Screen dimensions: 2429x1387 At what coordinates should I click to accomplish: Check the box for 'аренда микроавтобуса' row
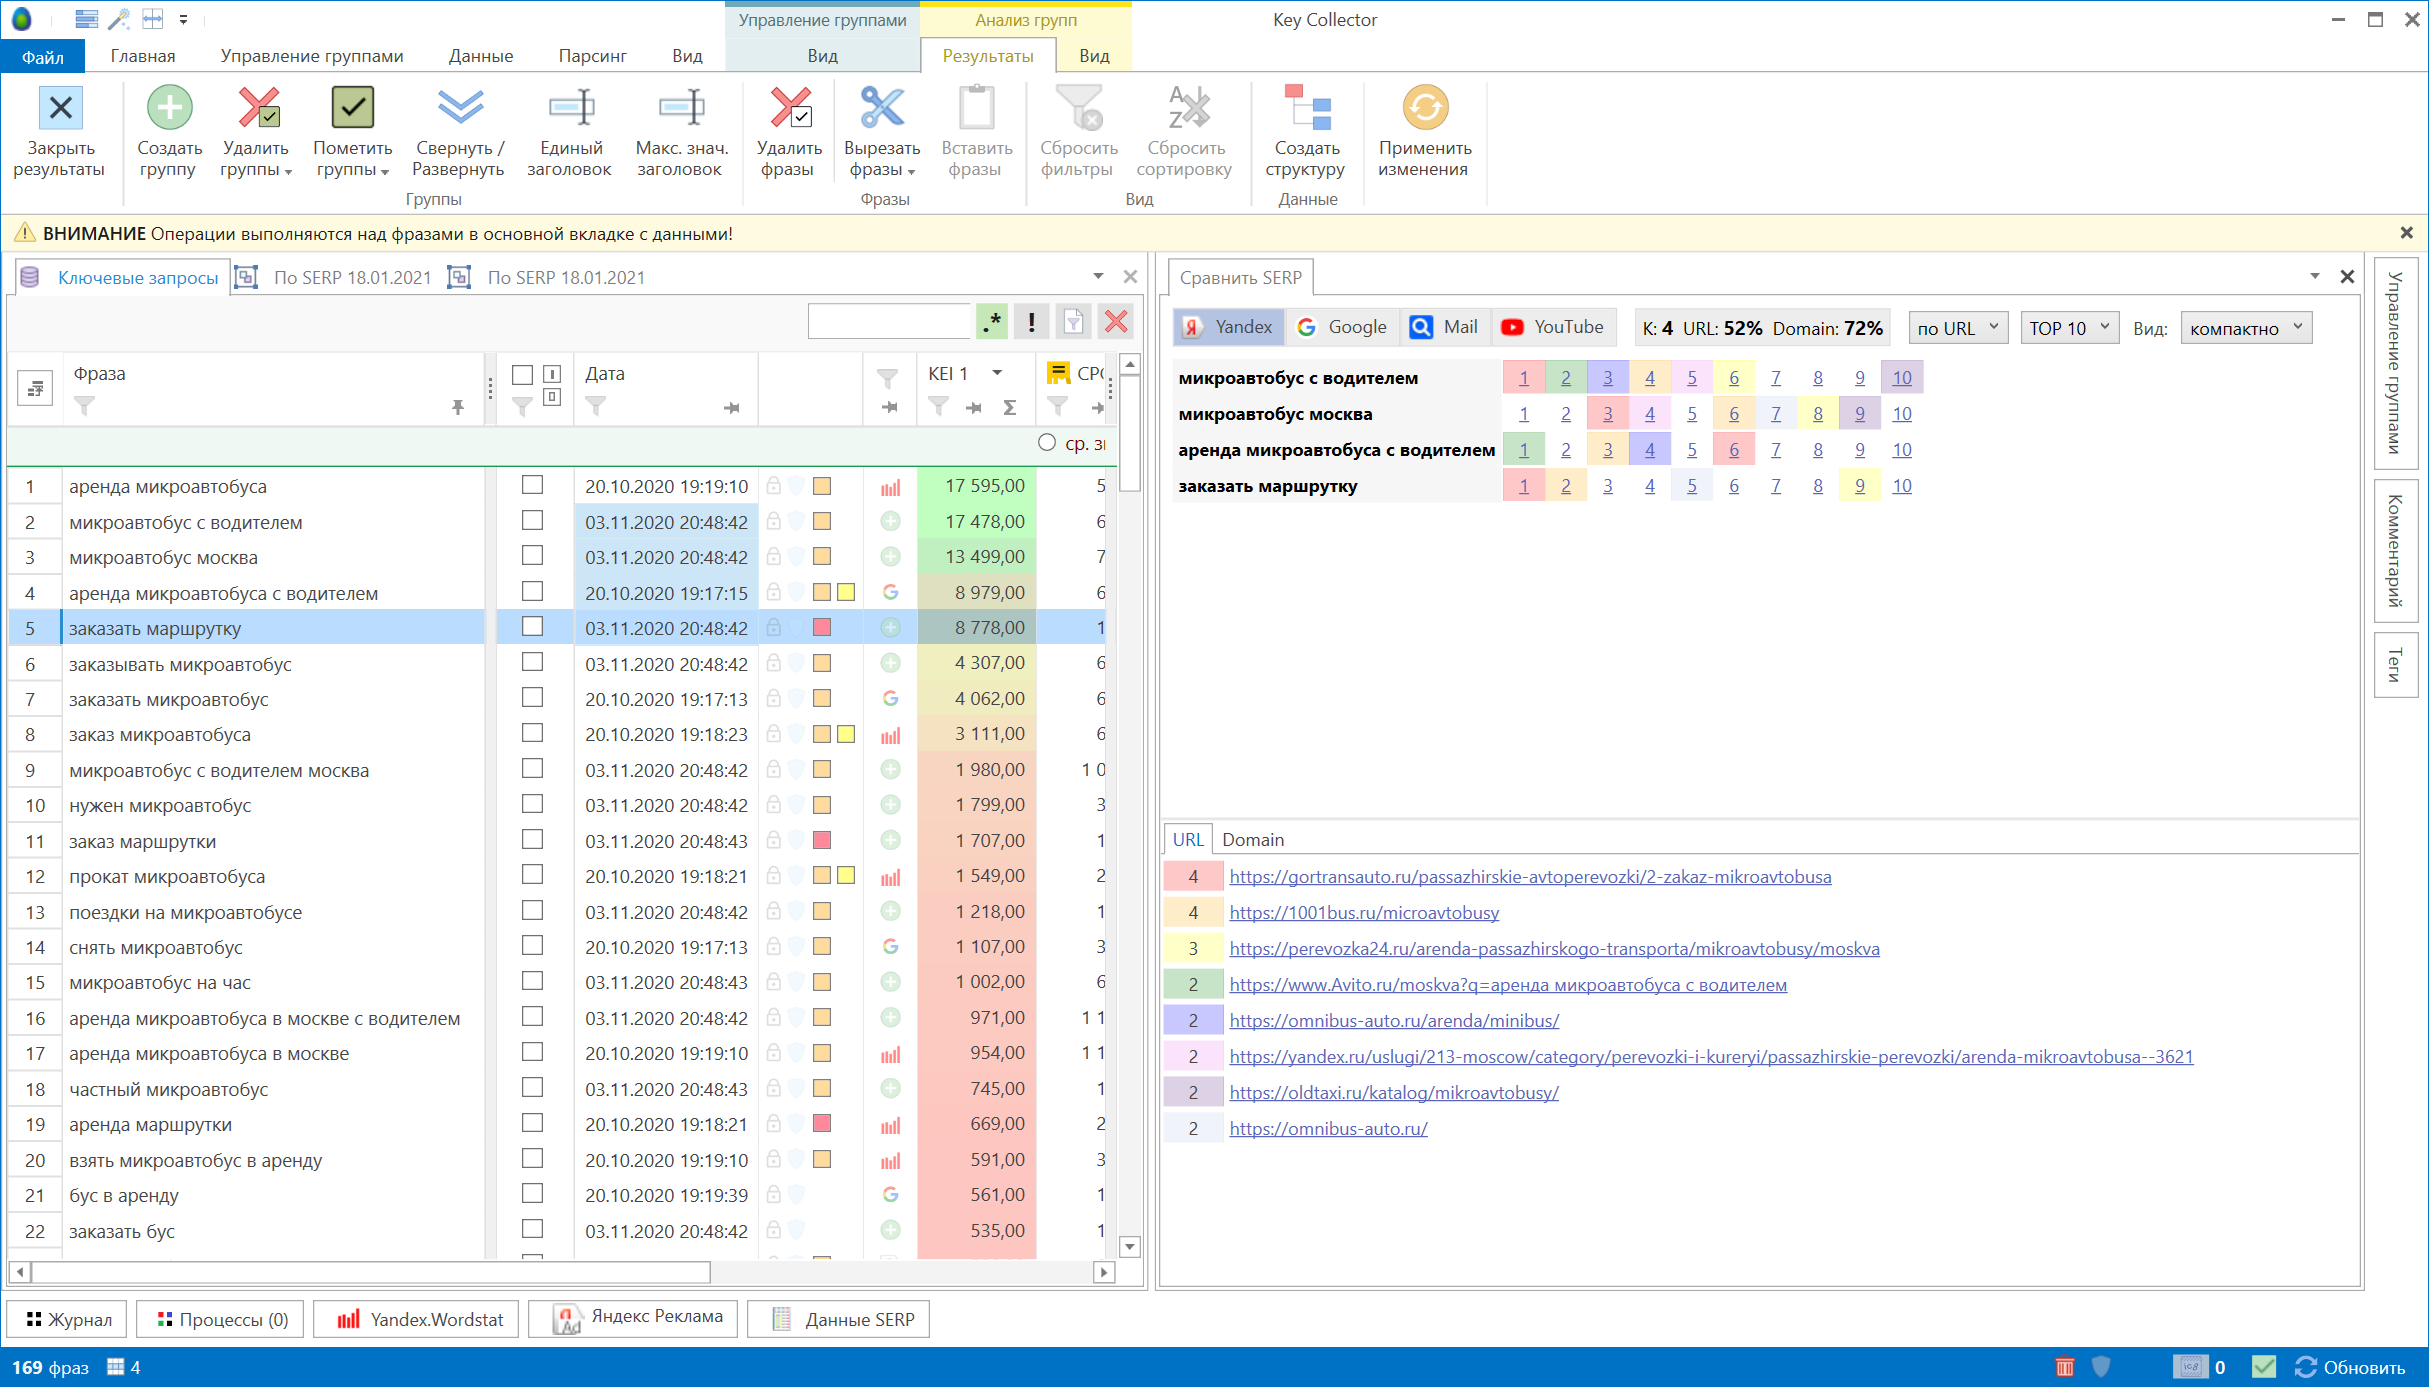(x=532, y=485)
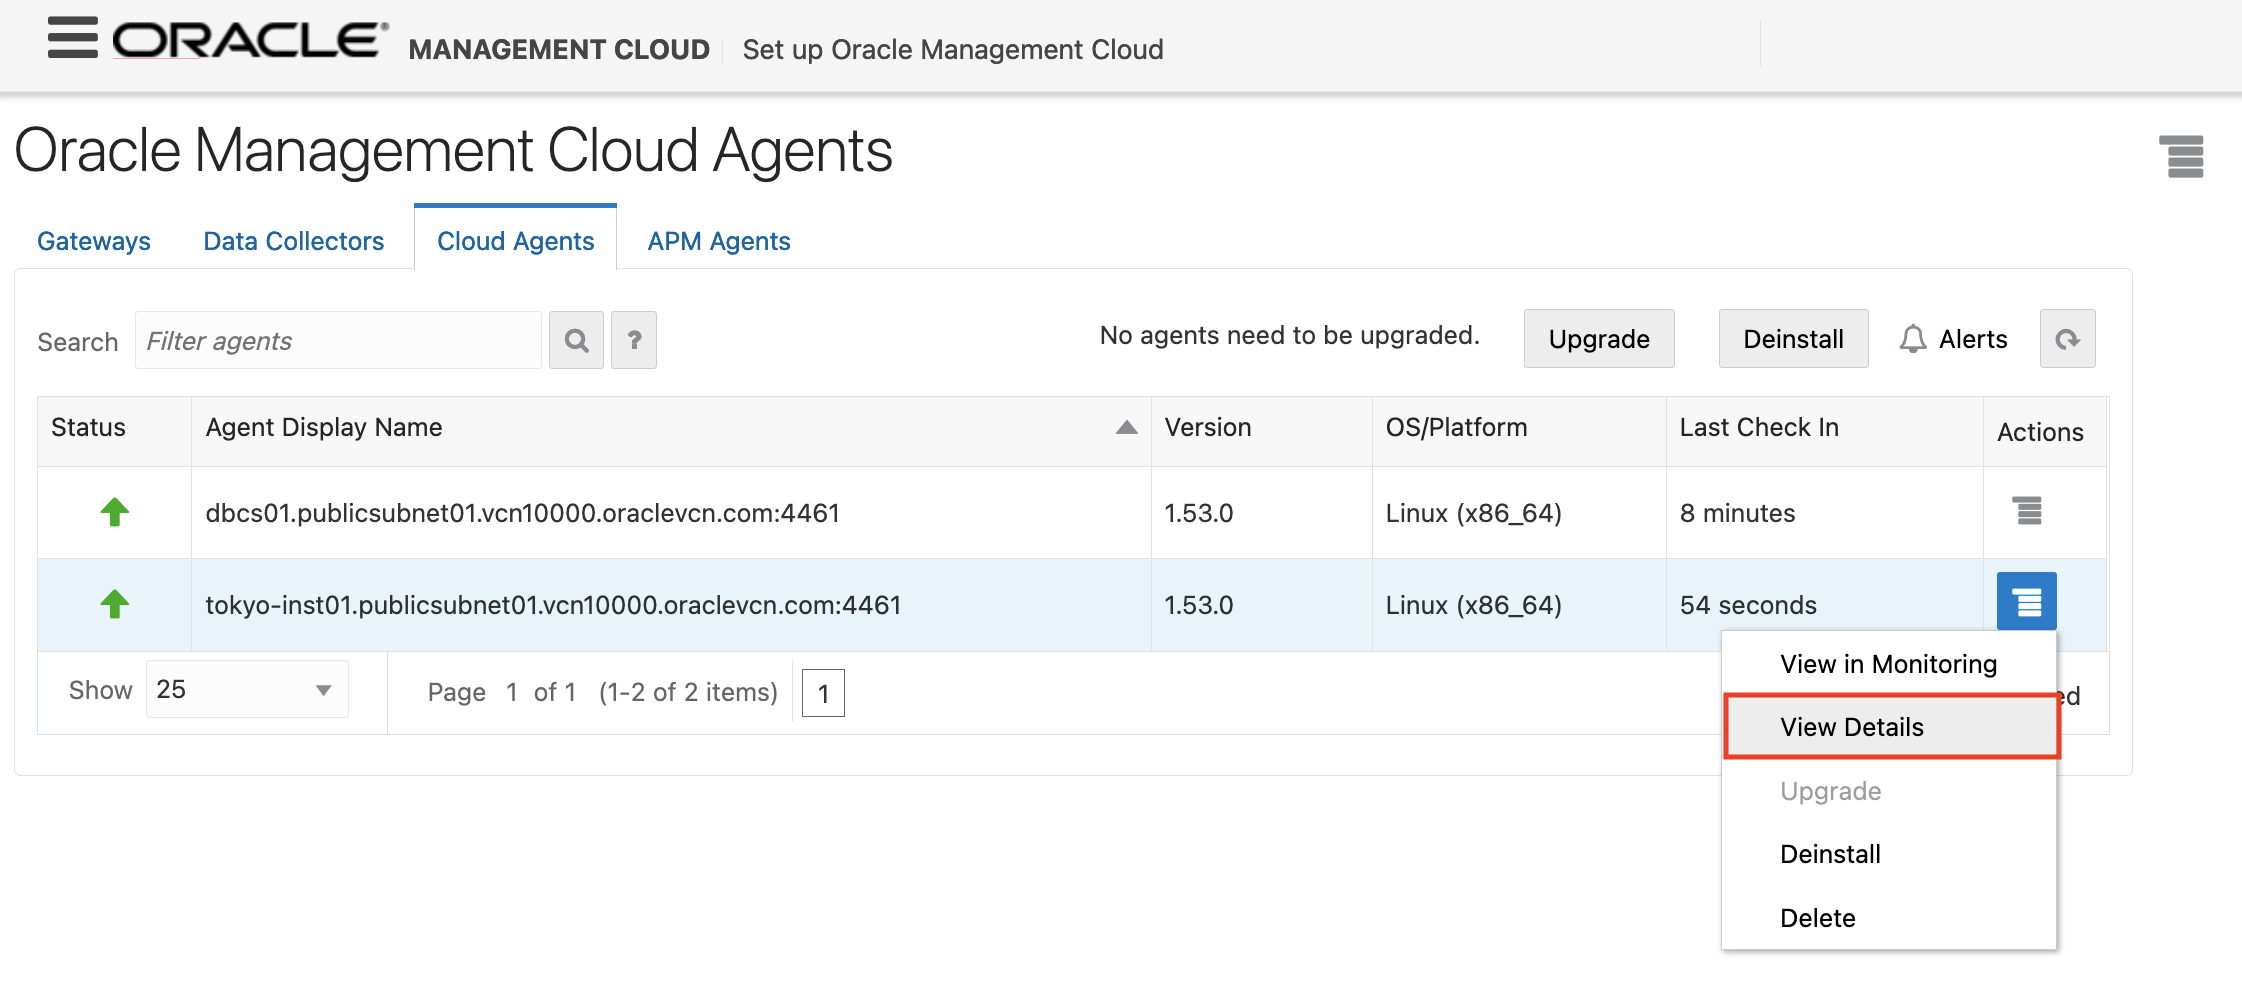Click the Alerts bell icon
The height and width of the screenshot is (981, 2242).
pos(1914,338)
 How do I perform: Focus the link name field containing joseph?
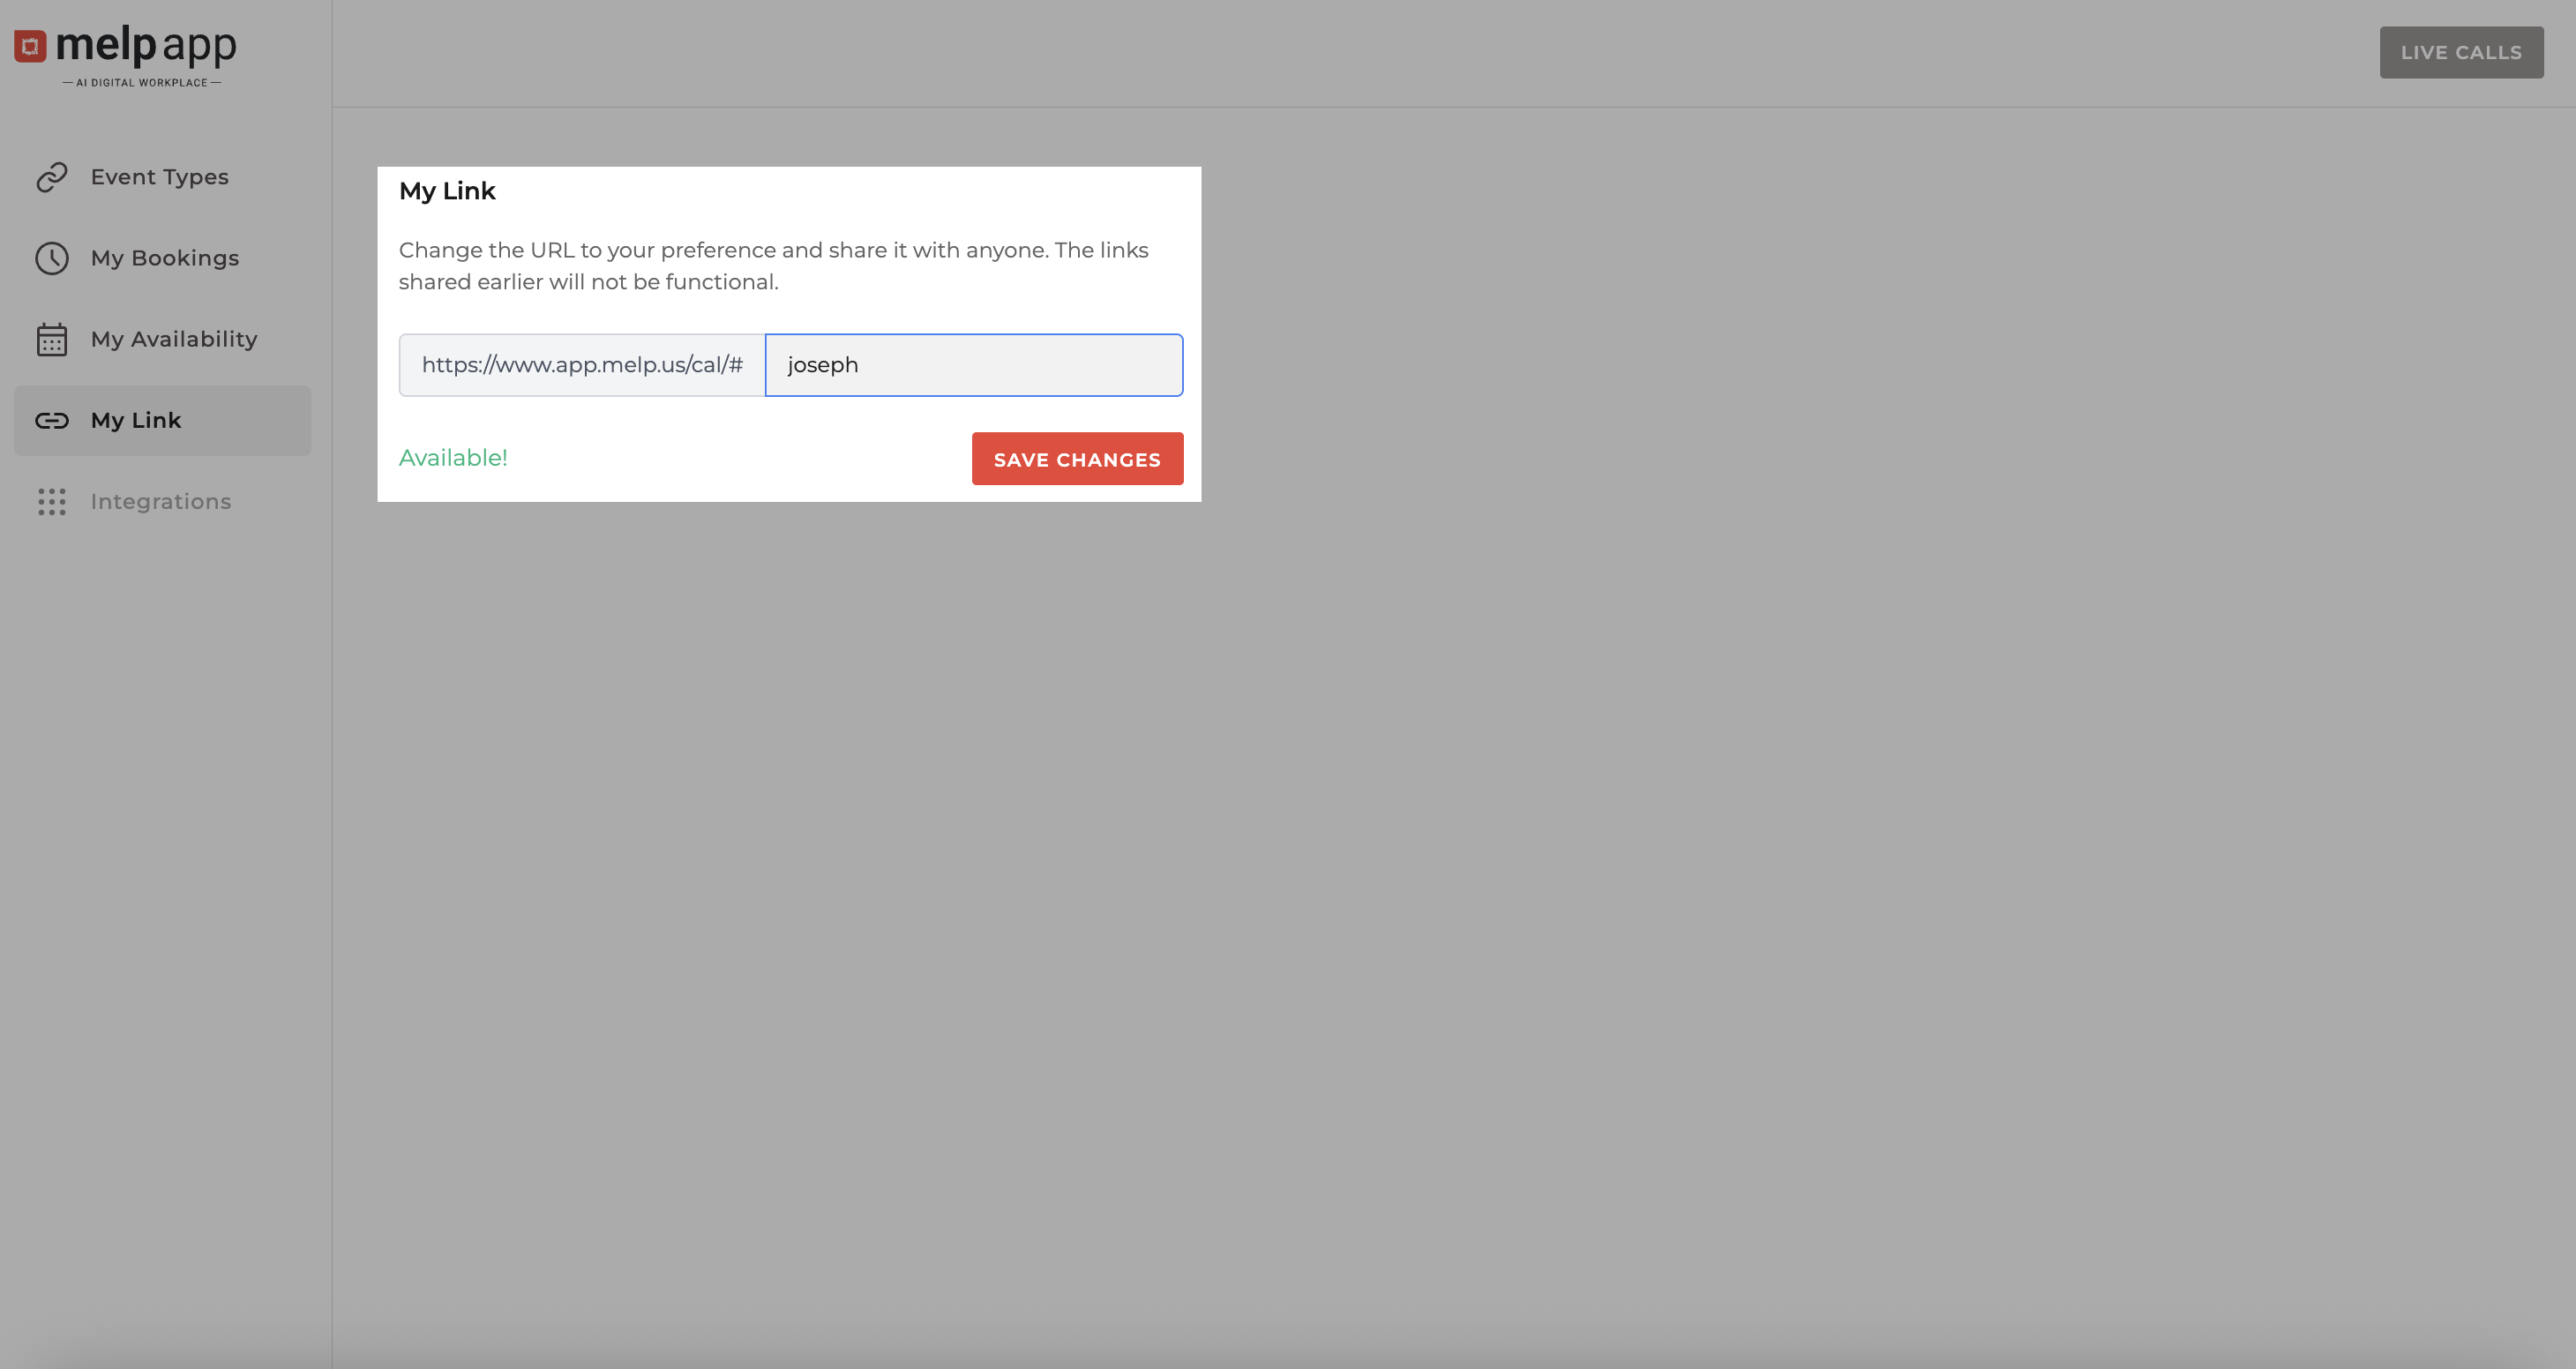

_ _ _ _ _ _ _

# [Problem requirements]
The full set of entries should be transcribed exactly, pictures left aside.

# [Written solution]
Screen dimensions: 2429x1387 At what coordinates should I click to accomplish: Check the box for 'аренда микроавтобуса' row
(x=532, y=485)
Click the Alerts bell icon
The height and width of the screenshot is (981, 2242).
pos(1914,338)
 How do I perform: Focus the link name field containing joseph?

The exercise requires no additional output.